1962-2012.
Algérie : qu’ont-ils fait de leur indépendance ?
En apparence, tout est calme. Trop sans doute. À Alger, à Oran et dans le bled, ce calme apparent évoque plus la résignation et le renoncement que la confiance. L’Algérie devait fêter a minima, ce 5 juillet, le cinquantenaire de son indépendance, comme si les autorités faisaient le dos rond, trop heureuses d’avoir échappé au “printemps arabe” qui a bousculé leurs voisins tunisien et libyen, peu désireuses d’ouvrir les dossiers noirs de ces cinquante années – et plus – sur lesquelles elles ont bâti leur légitimité.
En France non plus d’ailleurs, cet anniversaire ne pouvait pas être célébré dans la sérénité. Pour des millions de Français, juillet 2012 ravive le souvenir du funeste juillet 1962, lorsque le général de Gaulle précipita le bradage de ce territoire français, lâcha les quelques garanties contenues dans les “accords” d’Évian signés à la hâte, abandonna à leur sort un million de pieds-noirs et de Français musulmans, dont des milliers furent massacrés ou disparurent à jamais. Ce demi-siècle écoulé reste, pour tous, marqué par la spoliation de leurs biens et des vexations morales et administratives répétées.
Des centaines de dossiers n’ont pas encore été réglés. Des Français parmi les plus modestes attendent encore leur dû, alors que certains projets de la nouvelle majorité socialiste n’augurent rien de bon (Valeurs actuelles reviendra sur ce sujet).
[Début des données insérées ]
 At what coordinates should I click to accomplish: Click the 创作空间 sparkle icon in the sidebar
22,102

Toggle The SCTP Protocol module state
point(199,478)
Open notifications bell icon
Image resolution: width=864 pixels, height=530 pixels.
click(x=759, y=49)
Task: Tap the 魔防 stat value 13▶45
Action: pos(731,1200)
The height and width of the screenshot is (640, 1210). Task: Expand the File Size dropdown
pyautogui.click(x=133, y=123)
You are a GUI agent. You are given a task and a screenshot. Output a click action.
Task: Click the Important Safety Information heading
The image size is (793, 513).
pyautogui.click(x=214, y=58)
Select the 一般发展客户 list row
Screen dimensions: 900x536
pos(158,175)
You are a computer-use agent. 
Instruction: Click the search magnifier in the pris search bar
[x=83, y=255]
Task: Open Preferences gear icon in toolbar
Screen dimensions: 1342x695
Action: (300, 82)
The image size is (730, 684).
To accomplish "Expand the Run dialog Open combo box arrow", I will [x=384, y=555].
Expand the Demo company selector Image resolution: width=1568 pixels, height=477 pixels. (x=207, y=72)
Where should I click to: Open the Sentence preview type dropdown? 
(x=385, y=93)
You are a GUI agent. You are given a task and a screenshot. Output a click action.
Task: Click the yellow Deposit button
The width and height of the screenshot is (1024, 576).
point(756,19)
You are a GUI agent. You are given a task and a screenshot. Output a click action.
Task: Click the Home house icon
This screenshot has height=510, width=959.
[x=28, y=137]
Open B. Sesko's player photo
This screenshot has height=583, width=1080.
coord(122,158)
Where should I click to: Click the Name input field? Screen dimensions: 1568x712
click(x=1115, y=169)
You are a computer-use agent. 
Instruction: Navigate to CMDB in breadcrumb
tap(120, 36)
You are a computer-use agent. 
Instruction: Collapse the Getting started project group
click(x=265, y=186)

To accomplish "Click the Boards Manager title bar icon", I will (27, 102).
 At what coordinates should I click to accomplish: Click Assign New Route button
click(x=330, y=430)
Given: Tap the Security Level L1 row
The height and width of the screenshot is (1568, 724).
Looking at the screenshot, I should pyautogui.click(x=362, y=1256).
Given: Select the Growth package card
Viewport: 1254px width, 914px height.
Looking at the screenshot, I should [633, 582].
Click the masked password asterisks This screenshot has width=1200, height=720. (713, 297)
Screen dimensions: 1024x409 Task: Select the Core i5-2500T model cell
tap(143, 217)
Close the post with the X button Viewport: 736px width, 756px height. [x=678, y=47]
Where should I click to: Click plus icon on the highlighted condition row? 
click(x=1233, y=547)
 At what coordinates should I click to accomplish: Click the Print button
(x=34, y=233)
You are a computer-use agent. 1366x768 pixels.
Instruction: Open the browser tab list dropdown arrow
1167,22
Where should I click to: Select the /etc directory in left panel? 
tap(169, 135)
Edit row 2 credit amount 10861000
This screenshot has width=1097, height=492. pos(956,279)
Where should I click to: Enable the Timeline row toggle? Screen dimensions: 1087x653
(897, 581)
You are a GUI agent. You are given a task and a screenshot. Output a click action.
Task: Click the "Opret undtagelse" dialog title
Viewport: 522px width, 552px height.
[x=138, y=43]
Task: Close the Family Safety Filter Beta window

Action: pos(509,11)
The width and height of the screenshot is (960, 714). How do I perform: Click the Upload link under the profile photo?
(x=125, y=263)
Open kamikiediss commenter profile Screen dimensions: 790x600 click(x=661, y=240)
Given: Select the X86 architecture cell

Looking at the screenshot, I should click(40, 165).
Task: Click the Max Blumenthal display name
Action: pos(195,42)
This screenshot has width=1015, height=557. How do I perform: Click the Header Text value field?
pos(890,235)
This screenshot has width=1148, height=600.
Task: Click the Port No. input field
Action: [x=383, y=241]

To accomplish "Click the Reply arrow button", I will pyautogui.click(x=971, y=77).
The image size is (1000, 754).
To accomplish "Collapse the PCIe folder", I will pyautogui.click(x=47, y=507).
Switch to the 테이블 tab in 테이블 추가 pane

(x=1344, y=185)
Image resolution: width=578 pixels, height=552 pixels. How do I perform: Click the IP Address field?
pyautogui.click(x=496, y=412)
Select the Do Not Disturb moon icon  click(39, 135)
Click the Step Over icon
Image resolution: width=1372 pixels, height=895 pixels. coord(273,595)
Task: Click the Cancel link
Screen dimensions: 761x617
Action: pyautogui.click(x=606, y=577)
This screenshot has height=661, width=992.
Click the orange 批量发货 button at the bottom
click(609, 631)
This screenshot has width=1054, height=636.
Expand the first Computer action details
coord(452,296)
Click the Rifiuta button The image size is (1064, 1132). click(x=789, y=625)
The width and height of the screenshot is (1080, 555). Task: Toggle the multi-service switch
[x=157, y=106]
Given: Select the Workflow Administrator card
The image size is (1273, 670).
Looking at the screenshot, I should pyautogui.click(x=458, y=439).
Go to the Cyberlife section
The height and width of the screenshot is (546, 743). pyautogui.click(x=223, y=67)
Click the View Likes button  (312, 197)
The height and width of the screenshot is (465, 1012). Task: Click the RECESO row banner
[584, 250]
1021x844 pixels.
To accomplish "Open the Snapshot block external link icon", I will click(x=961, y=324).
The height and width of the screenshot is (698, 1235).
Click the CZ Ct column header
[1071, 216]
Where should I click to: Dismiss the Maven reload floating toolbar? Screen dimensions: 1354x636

Si généreuse avec d’autres, la France ne le fut pas du tout avec ses compatriotes revenus d’Algérie. Si attentive à la justice à l’étranger, elle se montra injuste envers les siens. Donneuse de leçons, elle leur resta indifférente. La tache morale et la douleur de tant d’injustice persistent, comme en témoigne la mobilisation des associations qui entretiennent la flamme du monde rapatrié.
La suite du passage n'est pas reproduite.